#### [Problem requirements]
Copy the entries from the line with "Select the Win10PrivacyFix.exe" through the end, leaving out the pictures, and substitute "menu bar" for "toolbar" with everything else unchanged.
--- Material to process ---
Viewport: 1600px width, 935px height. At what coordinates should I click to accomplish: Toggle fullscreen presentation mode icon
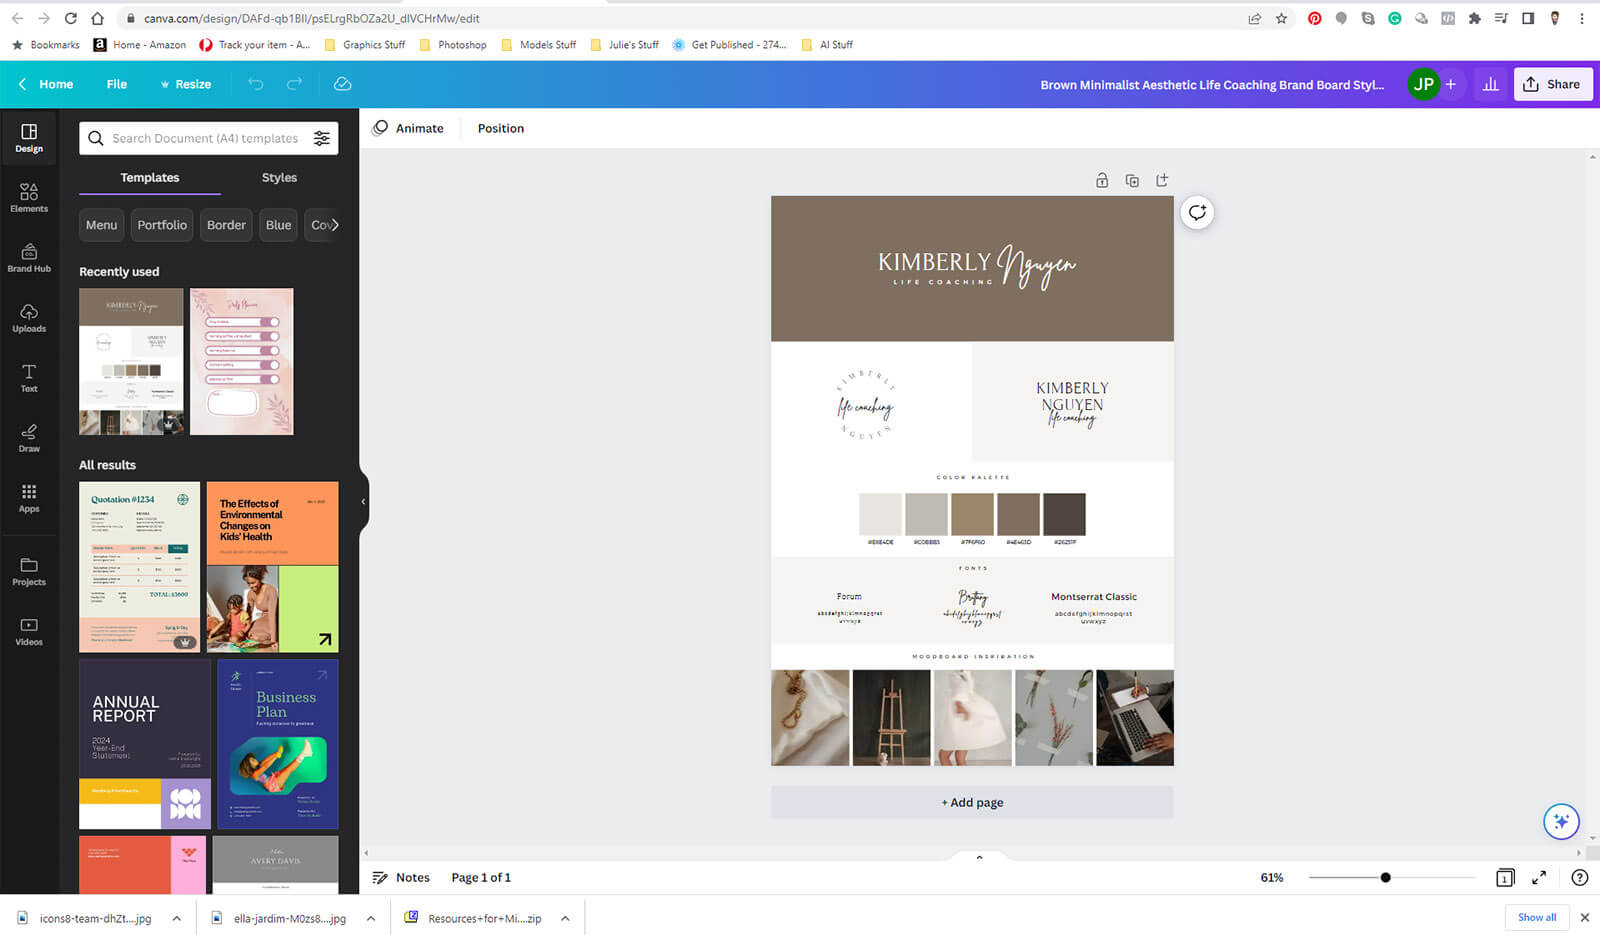[x=1539, y=877]
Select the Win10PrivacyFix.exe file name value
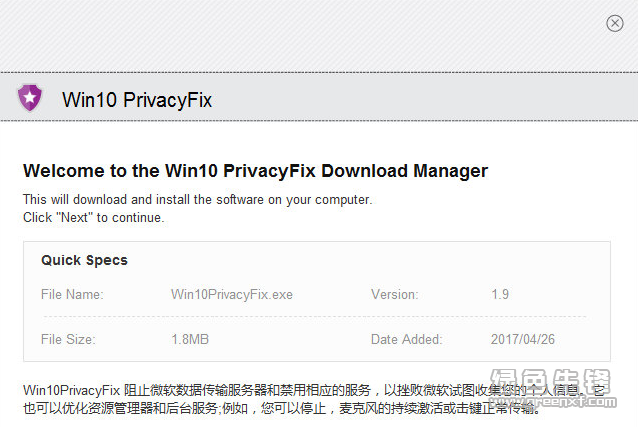 tap(232, 294)
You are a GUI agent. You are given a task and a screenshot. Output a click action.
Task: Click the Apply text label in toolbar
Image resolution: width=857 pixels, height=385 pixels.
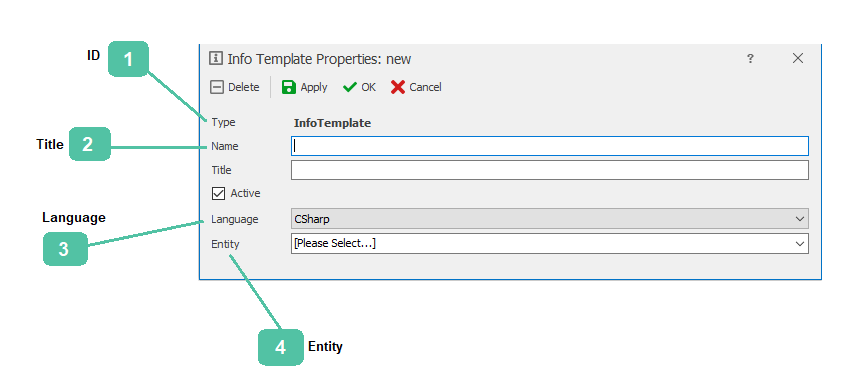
---
#### [Solution for this problem]
Select the Win10PrivacyFix.exe file name value
 tap(232, 294)
You are a GUI agent. You are given a task and a screenshot. Output a click action.
Task: Click the Apply text label in menu bar
Image resolution: width=857 pixels, height=385 pixels.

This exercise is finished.